ARCHIVES INTERNATIONALLY (Andrew McDonald, UK & International Council on 
Archives): "Electronic records: a workbook for archivists" builds on ICA 
Guide and ISO standard. The ISO standard was based on the Australian 
standard so should be of use here. It is planned for release in early  2005 
on paper and on the web. I asked Andrew if the document could be in a 
format easily accessible on-line (accessible to the disabled in particular) 
and he said he would pass this on to ICA. <http://www.ica.org>

USA ELECTRONIC RECORDS ARCHIVES (Fynette Eaton, US National Archives and 
Records Administration): Computer based records are the most rapidly 
developing part of the collection. As an example, 911 commission records 
will be transferred before the end of the year and include extensive 
electronic documents. NARA's new system is "Electronic Records Archives" 
(ERA) <http://www.archives.gov/electronic_records_archives/index.html>.

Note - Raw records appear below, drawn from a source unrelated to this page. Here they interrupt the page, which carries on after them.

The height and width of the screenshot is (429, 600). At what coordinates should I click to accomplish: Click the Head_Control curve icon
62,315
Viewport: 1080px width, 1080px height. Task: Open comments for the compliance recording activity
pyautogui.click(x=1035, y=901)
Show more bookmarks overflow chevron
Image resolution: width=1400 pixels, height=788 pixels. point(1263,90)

NARA takes the view that it is the translated human readable reproduction 
of binary data which is the electronic record, not the stored binary data 
itself. To me this sounds like nonsense (by this logic microfilm is not a 
record, as you need a machine to read it). However, this might match the 
legal argument which the High Court used to decide that e-documents are 
documents <http://www.tomw.net.au/2004/dm/>.

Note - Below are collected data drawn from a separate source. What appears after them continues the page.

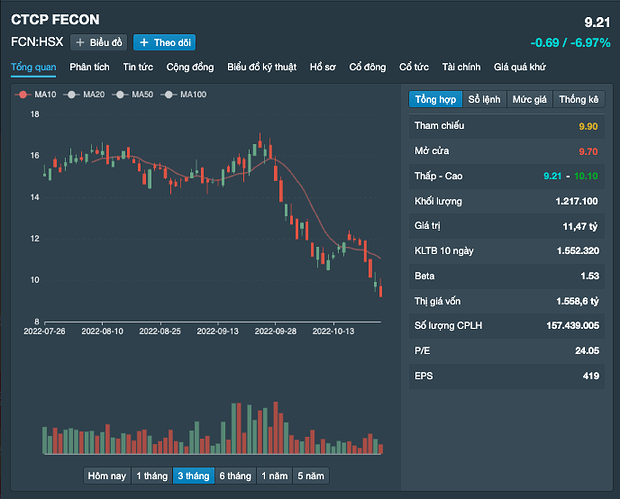Open the Biểu đồ kỹ thuật tab
Screen dimensions: 620x499
pyautogui.click(x=261, y=67)
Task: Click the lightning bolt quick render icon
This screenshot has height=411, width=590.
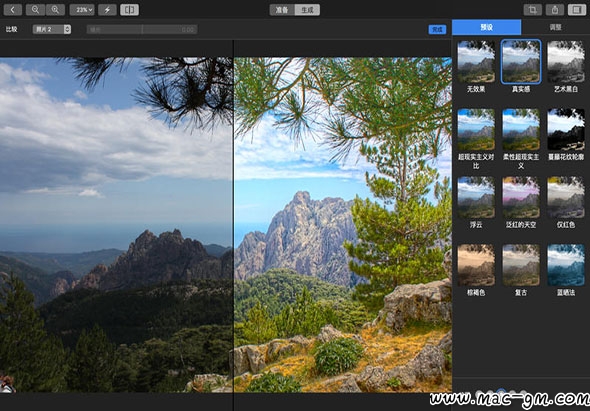Action: [107, 10]
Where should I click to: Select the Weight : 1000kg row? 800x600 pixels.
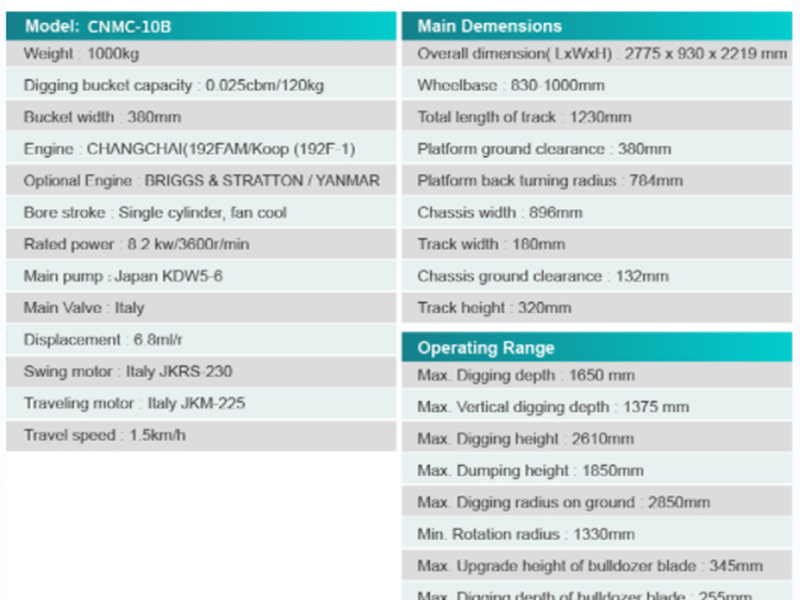coord(200,54)
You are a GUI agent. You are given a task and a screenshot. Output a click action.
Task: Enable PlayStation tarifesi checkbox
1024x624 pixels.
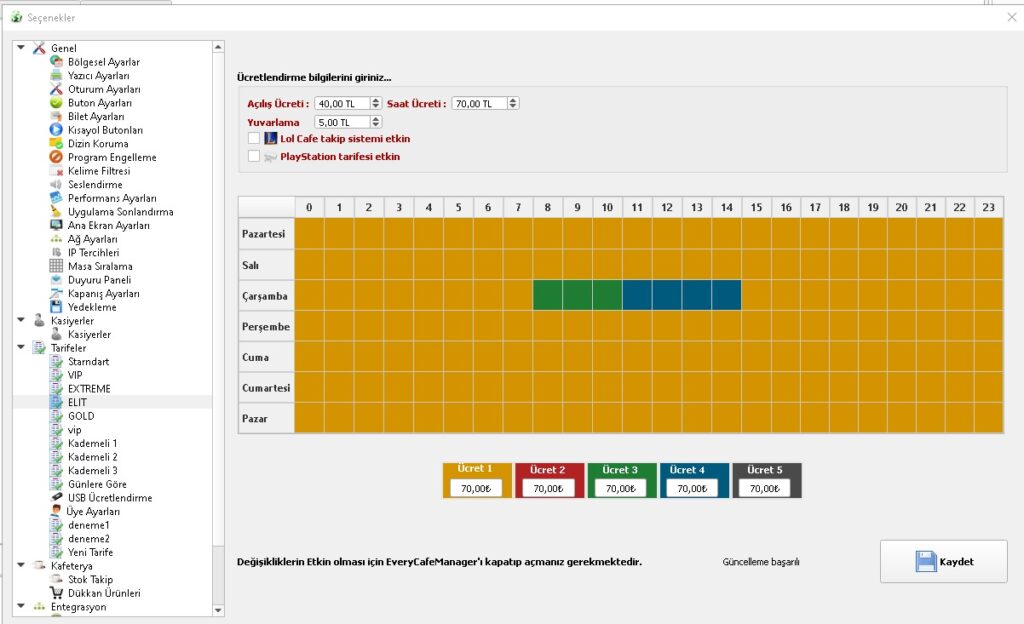click(x=254, y=156)
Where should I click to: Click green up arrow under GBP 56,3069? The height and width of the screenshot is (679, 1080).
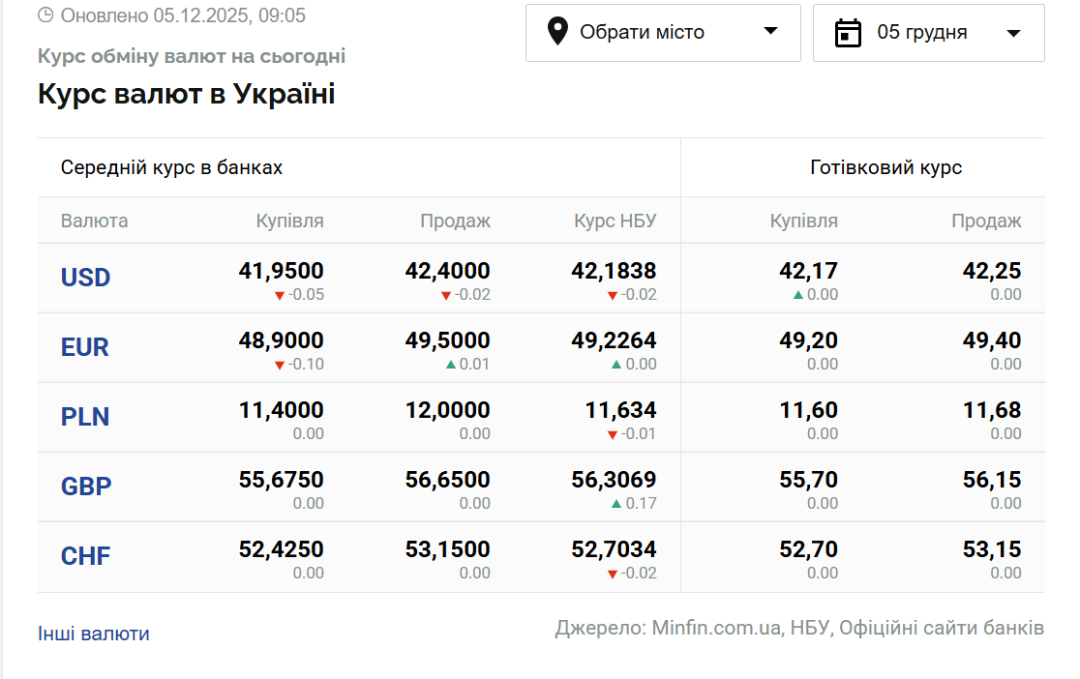(x=617, y=503)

NARA is experimenting with Data Grids for record access and DoD 5015.2 STD 
was mentioned. NARA's approach is to have a core set of standards and then 
leave implementation details to industry. Two companies were selected: 
Lockheed Martin ($9.5M) and Harris Corporation ($10.6M) to each separately 
work with NARA staff to produce designs and architecture 
<http://www.archives.gov/electronic_records_archives/acquisition/design_contract_award.html>. 
One company will then be selected for implementation.

It is a shame NARA didn't select an open source approach, so that NARA and 
the companies, could share their knowledge with each other and the wider 
community. The NARA approach appears similar to US DoD weapons acquisition 
approach which is not known for efficiency or success. The probability of 
NARA being successful with their exercise seems to me to be about 5%. But 
it will be interesting to see in a year's time how it went.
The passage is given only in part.